Though I do wonder sometimes about memoirs. Here’s what I said in my first book about the next two sources O’Brian listed, Marshall and O’Byrne:
John Marshall compiled a multivolume and multipart biographical dictionary of all living naval officers at the rank of commander and above during the 1820s. William O’Byrne included lieutenants in his thousand-page tome, but he was working in 1849. Both men solicited the biographies from the officers themselves, which explains why they were only interested in living officers.2
I wrote my first book in part to broaden our understanding of Nelson’s generation of naval officers beyond Marshall and O’Byrne, and I remain skeptical of sources that derive from officers’ own faulty and highly-motivated memories. But there are definitely some good sea stories in there!
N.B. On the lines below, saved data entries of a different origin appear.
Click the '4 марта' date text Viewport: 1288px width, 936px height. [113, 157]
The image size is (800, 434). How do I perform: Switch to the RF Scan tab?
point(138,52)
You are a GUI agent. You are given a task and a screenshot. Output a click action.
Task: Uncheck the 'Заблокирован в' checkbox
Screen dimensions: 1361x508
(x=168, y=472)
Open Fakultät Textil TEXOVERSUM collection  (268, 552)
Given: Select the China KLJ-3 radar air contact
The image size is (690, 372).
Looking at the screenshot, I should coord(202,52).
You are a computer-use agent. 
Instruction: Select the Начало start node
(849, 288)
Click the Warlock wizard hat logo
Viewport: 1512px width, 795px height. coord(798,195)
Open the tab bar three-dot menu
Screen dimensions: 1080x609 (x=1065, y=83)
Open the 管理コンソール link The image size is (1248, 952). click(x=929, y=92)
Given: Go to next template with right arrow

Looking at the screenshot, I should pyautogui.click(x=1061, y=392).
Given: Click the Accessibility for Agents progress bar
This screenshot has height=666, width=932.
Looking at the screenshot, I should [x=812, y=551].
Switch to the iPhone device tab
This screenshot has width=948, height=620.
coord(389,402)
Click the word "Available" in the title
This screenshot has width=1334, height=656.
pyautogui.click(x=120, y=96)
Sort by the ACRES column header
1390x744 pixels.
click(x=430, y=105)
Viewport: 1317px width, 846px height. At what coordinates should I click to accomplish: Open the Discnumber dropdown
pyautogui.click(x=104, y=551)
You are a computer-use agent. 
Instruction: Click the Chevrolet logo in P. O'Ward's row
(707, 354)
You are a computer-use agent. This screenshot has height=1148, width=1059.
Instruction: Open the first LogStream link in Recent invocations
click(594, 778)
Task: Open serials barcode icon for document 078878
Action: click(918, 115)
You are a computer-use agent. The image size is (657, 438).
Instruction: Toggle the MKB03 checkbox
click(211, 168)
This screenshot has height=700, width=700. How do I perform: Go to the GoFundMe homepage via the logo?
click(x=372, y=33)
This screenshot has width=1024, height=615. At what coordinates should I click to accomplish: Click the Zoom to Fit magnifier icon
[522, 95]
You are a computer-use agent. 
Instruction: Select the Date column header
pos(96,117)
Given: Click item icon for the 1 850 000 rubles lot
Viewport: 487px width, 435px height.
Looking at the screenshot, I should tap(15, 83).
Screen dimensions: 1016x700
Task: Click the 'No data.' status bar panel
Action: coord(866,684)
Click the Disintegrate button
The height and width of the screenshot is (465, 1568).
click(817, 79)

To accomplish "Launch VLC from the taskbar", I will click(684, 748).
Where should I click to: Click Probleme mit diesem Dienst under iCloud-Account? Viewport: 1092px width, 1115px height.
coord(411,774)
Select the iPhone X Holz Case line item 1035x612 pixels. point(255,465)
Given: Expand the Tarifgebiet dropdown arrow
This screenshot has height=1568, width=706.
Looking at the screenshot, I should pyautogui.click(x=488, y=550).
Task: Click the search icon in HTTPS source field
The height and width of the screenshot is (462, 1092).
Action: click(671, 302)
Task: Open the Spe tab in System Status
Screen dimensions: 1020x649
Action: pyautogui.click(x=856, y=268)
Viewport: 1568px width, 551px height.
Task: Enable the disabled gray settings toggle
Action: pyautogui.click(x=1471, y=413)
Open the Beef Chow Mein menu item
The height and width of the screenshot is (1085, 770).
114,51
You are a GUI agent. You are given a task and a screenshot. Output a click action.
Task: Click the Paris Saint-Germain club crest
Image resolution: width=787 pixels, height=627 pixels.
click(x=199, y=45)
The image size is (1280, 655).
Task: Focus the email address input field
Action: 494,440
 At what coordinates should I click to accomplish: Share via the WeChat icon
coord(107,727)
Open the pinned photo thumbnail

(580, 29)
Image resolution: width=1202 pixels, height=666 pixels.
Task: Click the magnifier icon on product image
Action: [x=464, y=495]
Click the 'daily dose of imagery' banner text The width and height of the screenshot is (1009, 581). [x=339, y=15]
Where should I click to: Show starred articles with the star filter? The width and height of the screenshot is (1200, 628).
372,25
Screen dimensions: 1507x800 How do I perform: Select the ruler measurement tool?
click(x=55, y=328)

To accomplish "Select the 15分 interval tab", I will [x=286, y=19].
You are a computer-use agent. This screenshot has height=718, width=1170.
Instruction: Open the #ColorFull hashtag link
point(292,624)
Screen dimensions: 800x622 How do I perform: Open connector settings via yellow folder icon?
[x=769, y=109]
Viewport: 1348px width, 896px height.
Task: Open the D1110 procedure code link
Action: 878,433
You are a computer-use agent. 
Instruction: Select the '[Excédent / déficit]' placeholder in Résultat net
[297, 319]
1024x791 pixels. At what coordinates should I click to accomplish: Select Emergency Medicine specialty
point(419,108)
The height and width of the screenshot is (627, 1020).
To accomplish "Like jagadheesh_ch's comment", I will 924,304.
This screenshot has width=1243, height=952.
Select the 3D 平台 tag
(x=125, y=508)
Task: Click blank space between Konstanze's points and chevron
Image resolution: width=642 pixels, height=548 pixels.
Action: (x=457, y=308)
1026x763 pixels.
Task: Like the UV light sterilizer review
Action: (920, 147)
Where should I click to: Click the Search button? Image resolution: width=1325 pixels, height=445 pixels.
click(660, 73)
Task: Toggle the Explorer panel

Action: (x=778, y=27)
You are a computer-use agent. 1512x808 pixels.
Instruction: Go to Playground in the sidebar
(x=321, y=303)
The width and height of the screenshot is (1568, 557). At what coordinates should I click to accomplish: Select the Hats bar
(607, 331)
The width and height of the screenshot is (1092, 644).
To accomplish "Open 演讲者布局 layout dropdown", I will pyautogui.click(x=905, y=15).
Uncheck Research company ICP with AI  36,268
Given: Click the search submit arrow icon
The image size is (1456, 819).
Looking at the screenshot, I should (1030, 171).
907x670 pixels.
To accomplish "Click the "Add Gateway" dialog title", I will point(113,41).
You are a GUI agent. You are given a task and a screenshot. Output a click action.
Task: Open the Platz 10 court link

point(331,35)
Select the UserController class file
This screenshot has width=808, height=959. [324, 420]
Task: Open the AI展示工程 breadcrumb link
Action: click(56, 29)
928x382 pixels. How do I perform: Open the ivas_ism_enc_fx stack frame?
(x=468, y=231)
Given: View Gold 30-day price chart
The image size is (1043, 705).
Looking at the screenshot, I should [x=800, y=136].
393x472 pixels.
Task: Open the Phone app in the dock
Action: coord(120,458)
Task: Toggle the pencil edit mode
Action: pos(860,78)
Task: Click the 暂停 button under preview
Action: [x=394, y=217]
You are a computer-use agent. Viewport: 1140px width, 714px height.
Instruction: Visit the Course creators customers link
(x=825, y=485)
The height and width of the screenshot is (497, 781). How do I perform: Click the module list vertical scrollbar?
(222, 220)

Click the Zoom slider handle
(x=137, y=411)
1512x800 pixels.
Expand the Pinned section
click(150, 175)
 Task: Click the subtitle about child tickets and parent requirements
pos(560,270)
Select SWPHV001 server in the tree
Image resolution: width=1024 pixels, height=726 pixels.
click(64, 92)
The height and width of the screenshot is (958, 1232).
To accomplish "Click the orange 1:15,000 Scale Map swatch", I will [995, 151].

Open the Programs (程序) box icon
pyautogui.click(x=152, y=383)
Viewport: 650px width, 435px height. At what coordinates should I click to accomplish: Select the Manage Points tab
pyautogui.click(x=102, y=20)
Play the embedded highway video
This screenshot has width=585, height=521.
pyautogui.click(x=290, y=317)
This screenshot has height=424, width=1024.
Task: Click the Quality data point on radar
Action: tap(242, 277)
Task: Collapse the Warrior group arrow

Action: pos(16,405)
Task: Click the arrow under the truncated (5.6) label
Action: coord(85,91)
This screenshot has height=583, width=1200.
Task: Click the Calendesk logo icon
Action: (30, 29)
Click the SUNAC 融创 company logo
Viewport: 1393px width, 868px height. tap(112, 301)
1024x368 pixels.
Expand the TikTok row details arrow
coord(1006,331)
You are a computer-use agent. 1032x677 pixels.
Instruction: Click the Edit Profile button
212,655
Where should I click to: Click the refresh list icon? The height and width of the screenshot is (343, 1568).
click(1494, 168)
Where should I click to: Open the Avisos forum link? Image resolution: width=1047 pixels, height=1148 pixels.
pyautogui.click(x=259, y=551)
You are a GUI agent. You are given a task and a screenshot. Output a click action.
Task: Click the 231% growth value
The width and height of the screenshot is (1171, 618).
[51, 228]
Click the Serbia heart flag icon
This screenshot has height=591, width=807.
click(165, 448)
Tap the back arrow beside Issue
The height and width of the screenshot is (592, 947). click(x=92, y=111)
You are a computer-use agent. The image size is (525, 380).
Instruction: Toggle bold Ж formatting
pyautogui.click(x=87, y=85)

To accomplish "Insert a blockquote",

And that’s the point: what O’Brian needed was raw material, and these sources provide them.
What’s missing
This exercise made me wonder about the sources that O’Brian doesn’t mention. Two themes that we’ll be exploring in this series are what parts of naval history O’Brian got wrong, and what parts he got more right than any historian bound by sources ever could.
Nowhere in the author’s note does O’Brian mention any histories that would help him understand how the Royal Navy as an institution worked—its administration, shore establishments, bureaucracy, etc. That, it turns out, is one of O’Brian’s great historical blind spots.
At the same time, O’Brian is also pretty thin on sources that would help him recreate everyday life aboard ship. It’s true that captain’s letters and logbooks can do that, but I can say from experience that you have to work very hard to get from those sources to what it was actually like aboard a given ship. You have to read between the lines and get lucky with the log entries, most of which just tell you the weather and what the “people” were occupied doing that day.
Here's a lively log entry—most of them aren’t full of this much action:
Some highlights, loosely transcribed: “The sloop makes 15 inches water an hour. … Saw several French fishing Boats come out of St. Vallery [Saint-Valery-sur-Somme] at 8. … Brought too & took a fishing boat. At 5 gave chace to several French fishing boats, fired several shot & took 2 of them, one of which run on board us & carried away [lots of things] … The fort fired several shot at us. … At noon three French fishing boats in Company.”3 That’s a busy day! But there’s no blood—I don’t mean casualties, I mean life.
O’Brian could take an entry like that and use his imagination in ways that I can’t as a historian, and, as the rest of this series will explore, the shipboard world that grew out of that imagination is probably his greatest historical accomplishment.
N.A.M. Rodger, The Command of the Ocean: A Naval History of Britain, 1649–1815 (New York: W.W. Norton, 2004), 819.
Evan Wilson, A Social History of British Naval Officers, 1775–1815 (Woodbridge: Boydell, 2017), 227.
Admiralty: Captain’s Logs, ALBANY, June 14, 1760, TNA, ADM 51/22.
Having grown up on Hornblower, I find myself musing on the possibility that O'Brian saw that in some degree he was challenging the established master of the genre? By reputation, Forester had given the world the masterwork archetypes of 'age of sail' fiction. When I arrived in Washington DC to begin my government service, I was not surprised to learn that Management gurus had identified the Hornblower novels as an excellent example of how one advanced in an hierarchical organization by learning a new job position having mastered the duties one level below and beginning to look at the skills that would be needed for the next level up. Re O'Brian, I actually toured Mauritius's Napoleonic history using the novel "Mauritius Command" as my guide book!